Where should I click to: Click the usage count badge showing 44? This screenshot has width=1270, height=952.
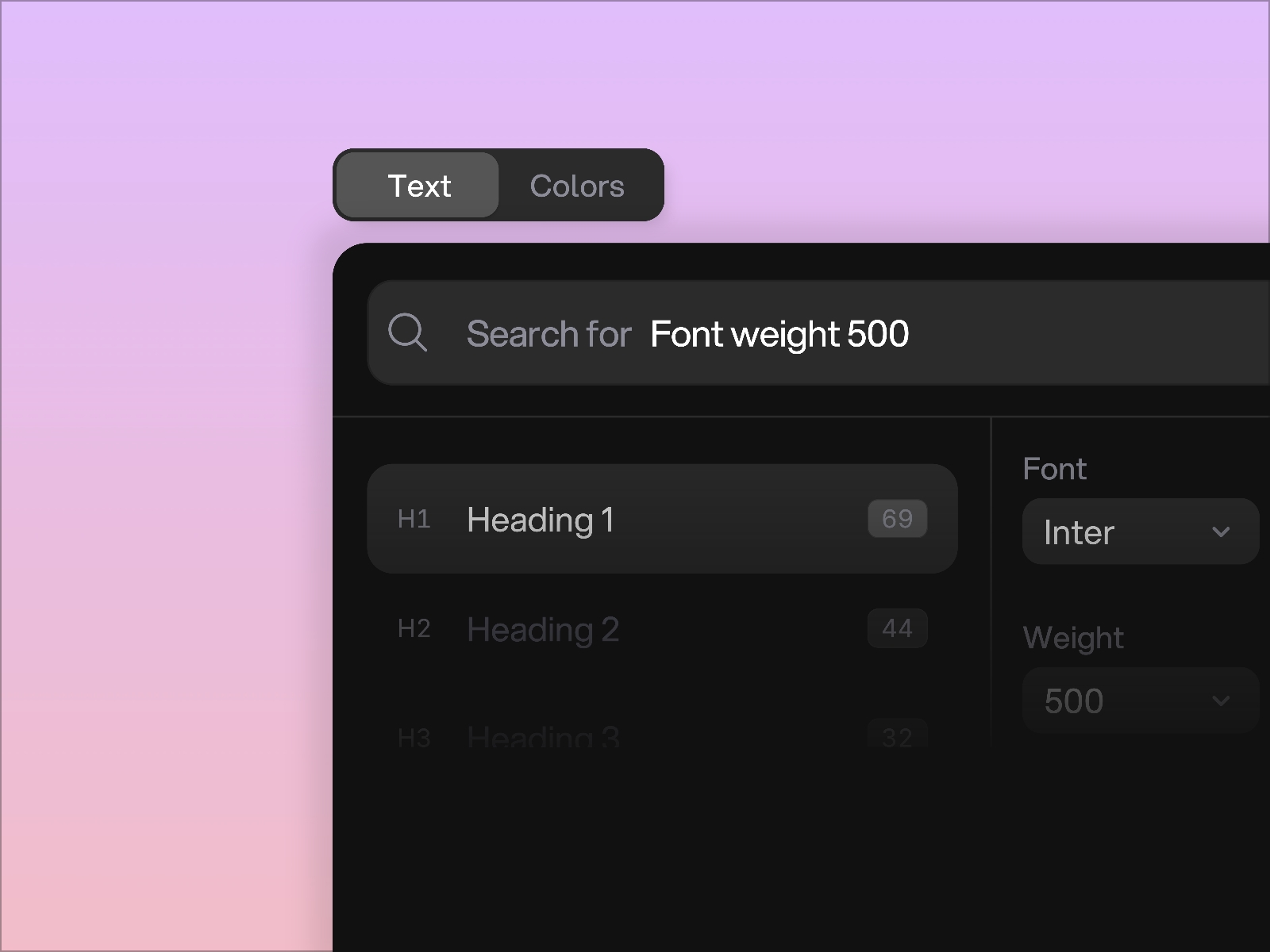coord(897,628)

...

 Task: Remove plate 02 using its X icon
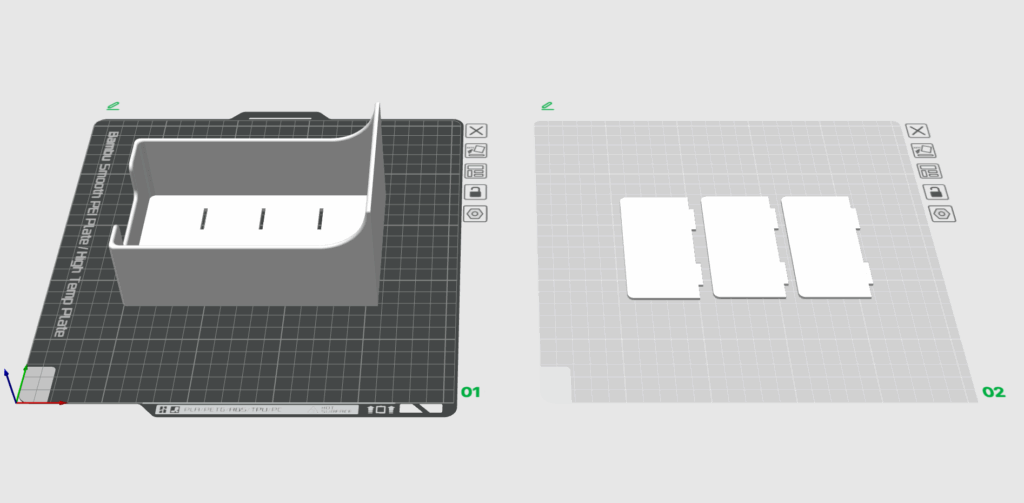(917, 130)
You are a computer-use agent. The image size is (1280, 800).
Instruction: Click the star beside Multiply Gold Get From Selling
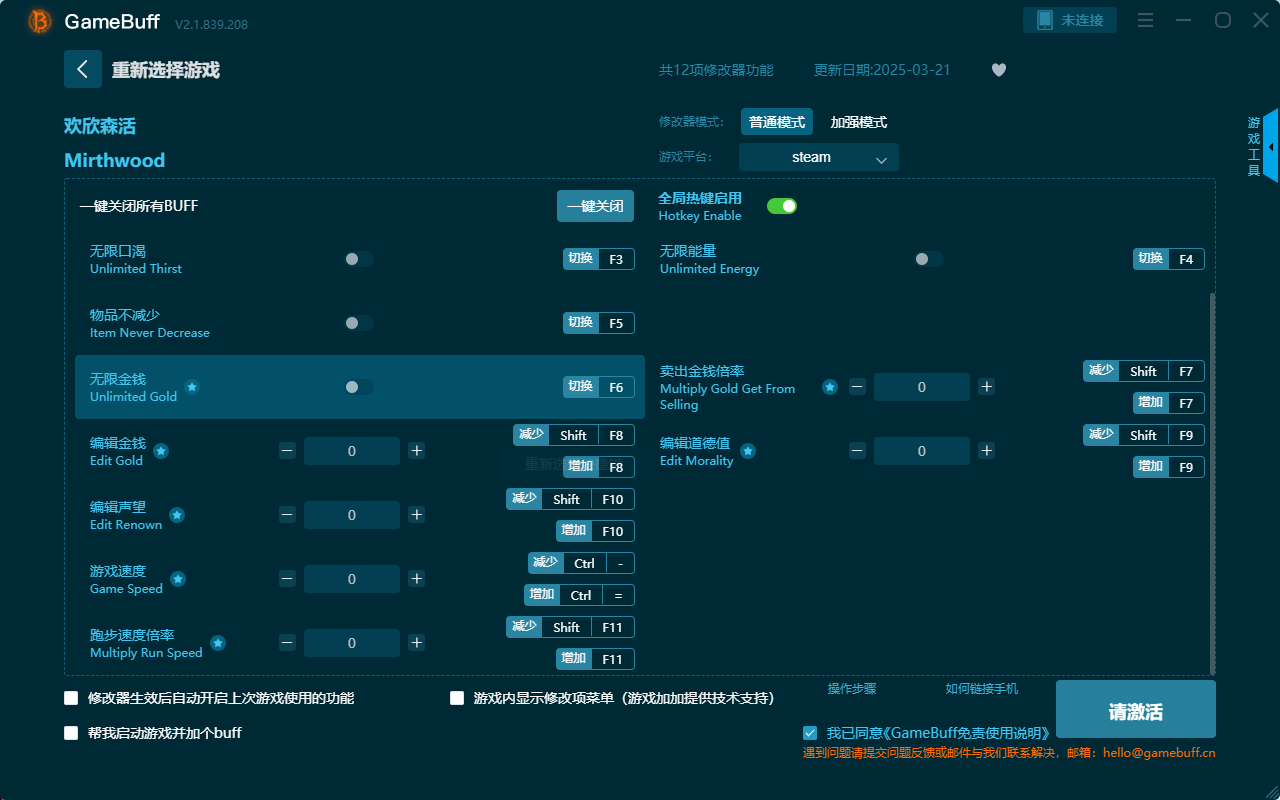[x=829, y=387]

### GIVEN PROBLEM
Convert the items, starting with the line containing "Where should I" and going on through the line containing "coord(897,628)", into a two-column CSV with the columns instruction and location, one row per item, each value in a single quoted field with line breaks replaced by spaces. Leave the pictures out.

### TASK SOLUTION
instruction,location
"Where should I click to: Click the usage count badge showing 44? This screenshot has width=1270, height=952.","coord(897,628)"